What needs to be done
All lines from the one containing "The height and width of the screenshot is (292, 777)." through the last line below must be duplicated exactly, with nothing outside that span.

---- Data extract

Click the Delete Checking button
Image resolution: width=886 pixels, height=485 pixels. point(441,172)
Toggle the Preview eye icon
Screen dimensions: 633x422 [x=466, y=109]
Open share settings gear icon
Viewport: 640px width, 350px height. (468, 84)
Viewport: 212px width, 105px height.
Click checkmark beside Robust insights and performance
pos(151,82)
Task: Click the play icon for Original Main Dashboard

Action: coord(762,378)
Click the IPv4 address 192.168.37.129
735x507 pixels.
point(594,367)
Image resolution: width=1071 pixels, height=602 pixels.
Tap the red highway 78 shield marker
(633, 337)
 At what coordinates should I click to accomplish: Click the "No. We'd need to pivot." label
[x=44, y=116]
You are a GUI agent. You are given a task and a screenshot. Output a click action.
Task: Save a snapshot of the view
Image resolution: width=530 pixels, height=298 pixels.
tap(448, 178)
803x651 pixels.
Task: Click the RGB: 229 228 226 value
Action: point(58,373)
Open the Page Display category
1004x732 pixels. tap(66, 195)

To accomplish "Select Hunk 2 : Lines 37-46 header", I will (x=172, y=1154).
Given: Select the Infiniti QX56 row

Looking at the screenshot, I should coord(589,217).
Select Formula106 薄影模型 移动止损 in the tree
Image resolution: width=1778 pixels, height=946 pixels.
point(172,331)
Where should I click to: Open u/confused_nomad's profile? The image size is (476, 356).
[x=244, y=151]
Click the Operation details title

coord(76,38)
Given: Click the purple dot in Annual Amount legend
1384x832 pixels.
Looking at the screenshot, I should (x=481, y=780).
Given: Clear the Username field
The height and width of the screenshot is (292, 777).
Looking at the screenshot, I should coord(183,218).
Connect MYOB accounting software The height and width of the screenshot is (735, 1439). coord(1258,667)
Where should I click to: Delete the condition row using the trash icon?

--------

Written response
The height and width of the screenshot is (292, 777).
Looking at the screenshot, I should coord(183,218).
Connect MYOB accounting software The height and width of the screenshot is (735, 1439). coord(1258,667)
Where should I click to: Delete the condition row using the trash icon?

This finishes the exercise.